▶ [Soal]:
Tuliskan ulang tanpa perubahan sebagian kutipan teks tentang proxy energi di bawah. Mulailah dari kata-kata yang memuat "Warisan Regulasi yang" dan berhentilah setelah "stabilitas jaringan listrik.".

Beranda / Politik / Proxy Energi dan Upaya Sistematis Menggagalkan Kedaulatan Energi Nasional

Proxy Energi dan Upaya Sistematis Menggagalkan Kedaulatan Energi Nasional

Warisan Fosil dan Jalan Terjal Transisi Energi

Ketika Presiden Joko Widodo memulai era pemerintahannya pada 2014, ia mewarisi sistem energi nasional yang sangat bergantung pada batu bara dan energi fosil. Meski selama satu dekade terakhir pemerintahan Jokowi menegaskan komitmennya terhadap transisi energi bersih, berbagai kebijakan lama yang berpihak pada korporasi energi fosil tetap membayangi.

Kini, saat estafet kepemimpinan beralih ke Presiden Prabowo Subianto, sejumlah pihak yang selama ini menikmati rente energi fosil mulai bermanuver. Mereka berupaya menggeser arah transisi energi yang telah dirintis Jokowi, dengan mengandalkan instrumen regulasi, lobi politik, dan narasi media.

Inilah potret terkini dari operasi “proxy energi”—kelompok yang bekerja di balik layar untuk menggagalkan kedaulatan energi Indonesia yang berdaulat dan berkelanjutan.

Warisan Regulasi yang Mengikat

Pemerintahan Jokowi sebenarnya telah menargetkan bauran energi terbarukan mencapai 23% pada 2025. Namun, sejumlah kebijakan warisan, seperti skema 35.000 MW yang didominasi PLTU batu bara, hingga revisi Undang-Undang Minerba yang memberikan insentif besar bagi industri batu bara, menjadi beban struktural.

PLN terikat kontrak take-or-pay yang memaksanya membayar listrik meski tidak terpakai. Nilai kerugiannya mencapai ratusan triliun rupiah. Di sisi lain, regulasi energi terbarukan seperti pemanfaatan PLTS atap, justru dibatasi dengan dalih stabilitas jaringan listrik.

“Kita menghadapi konflik antara dua paradigma energi: satu berorientasi pada margin keuntungan jangka pendek, dan satunya lagi menuju kedaulatan energi berkelanjutan,” ujar seorang mantan pejabat ESDM yang enggan disebutkan namanya.

Pola Operasi Proxy Energi

Dalam laporan ini, kami mengidentifikasi tiga pola utama dari aktivitas proxy yang menghambat transisi energi:

Manuver Regulasi dan Legislasi

Revisi Peraturan Presiden tentang Kebijakan Energi Nasional (KEN) yang menurunkan target bauran EBT dari 23% menjadi 17-19%.

Lobi terhadap DPR untuk mempercepat pembahasan RUU Energi Baru dan Energi Terbarukan (EBET), dengan pasal-pasal yang ambigu terhadap definisi EBT.

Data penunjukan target
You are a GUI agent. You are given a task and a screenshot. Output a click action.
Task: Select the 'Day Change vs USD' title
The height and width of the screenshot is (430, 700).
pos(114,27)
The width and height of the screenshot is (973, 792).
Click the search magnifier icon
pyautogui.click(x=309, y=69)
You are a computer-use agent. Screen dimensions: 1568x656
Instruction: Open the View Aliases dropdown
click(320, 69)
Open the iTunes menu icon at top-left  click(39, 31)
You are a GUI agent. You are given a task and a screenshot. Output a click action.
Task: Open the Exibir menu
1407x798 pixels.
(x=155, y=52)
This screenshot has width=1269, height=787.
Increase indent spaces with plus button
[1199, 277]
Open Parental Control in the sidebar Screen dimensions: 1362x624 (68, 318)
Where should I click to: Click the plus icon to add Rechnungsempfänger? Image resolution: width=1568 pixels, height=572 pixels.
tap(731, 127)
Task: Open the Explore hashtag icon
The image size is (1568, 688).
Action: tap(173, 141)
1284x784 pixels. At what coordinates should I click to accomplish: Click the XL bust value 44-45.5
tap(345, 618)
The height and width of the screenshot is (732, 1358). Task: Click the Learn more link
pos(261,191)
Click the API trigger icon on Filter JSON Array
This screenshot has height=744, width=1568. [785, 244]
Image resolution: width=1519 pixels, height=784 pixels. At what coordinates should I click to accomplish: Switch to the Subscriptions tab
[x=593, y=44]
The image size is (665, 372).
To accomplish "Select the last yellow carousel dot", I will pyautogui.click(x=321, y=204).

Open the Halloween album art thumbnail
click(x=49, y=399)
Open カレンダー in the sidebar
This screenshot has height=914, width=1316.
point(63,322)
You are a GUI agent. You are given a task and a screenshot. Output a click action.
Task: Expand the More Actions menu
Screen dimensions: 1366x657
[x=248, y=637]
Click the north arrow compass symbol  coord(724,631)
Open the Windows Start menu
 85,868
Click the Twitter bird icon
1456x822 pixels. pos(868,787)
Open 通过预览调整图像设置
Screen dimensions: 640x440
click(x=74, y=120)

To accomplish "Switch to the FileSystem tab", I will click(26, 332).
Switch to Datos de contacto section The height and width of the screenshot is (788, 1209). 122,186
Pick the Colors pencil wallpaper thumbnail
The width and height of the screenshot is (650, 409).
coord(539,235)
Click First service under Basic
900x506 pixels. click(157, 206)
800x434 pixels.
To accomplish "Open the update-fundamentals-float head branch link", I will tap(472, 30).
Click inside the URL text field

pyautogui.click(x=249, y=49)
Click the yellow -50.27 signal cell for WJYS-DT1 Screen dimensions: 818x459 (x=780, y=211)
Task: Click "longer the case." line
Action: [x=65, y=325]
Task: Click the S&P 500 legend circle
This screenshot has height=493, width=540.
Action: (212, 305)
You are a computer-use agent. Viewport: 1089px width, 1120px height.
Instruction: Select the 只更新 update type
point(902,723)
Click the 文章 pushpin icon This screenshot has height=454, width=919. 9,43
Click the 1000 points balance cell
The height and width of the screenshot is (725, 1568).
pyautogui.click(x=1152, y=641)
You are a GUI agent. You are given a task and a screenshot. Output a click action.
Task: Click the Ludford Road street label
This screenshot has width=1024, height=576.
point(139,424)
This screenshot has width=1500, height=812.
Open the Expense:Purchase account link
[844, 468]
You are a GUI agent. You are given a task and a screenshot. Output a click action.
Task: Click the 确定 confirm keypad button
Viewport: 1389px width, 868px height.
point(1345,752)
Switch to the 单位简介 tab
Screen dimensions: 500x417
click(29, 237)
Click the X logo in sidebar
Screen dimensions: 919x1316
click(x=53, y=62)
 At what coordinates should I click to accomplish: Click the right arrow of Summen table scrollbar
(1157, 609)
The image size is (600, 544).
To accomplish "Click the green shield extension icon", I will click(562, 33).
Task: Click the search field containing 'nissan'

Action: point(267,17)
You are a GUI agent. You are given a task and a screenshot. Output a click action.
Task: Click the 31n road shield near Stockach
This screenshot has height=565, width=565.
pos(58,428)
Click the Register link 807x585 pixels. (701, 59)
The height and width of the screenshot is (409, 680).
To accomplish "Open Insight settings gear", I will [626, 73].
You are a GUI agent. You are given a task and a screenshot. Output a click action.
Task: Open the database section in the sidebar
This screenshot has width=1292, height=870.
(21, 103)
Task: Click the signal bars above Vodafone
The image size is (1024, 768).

▶ [Jawaban Benar]:
Warisan Regulasi yang Mengikat

Pemerintahan Jokowi sebenarnya telah menargetkan bauran energi terbarukan mencapai 23% pada 2025. Namun, sejumlah kebijakan warisan, seperti skema 35.000 MW yang didominasi PLTU batu bara, hingga revisi Undang-Undang Minerba yang memberikan insentif besar bagi industri batu bara, menjadi beban struktural.

PLN terikat kontrak take-or-pay yang memaksanya membayar listrik meski tidak terpakai. Nilai kerugiannya mencapai ratusan triliun rupiah. Di sisi lain, regulasi energi terbarukan seperti pemanfaatan PLTS atap, justru dibatasi dengan dalih stabilitas jaringan listrik.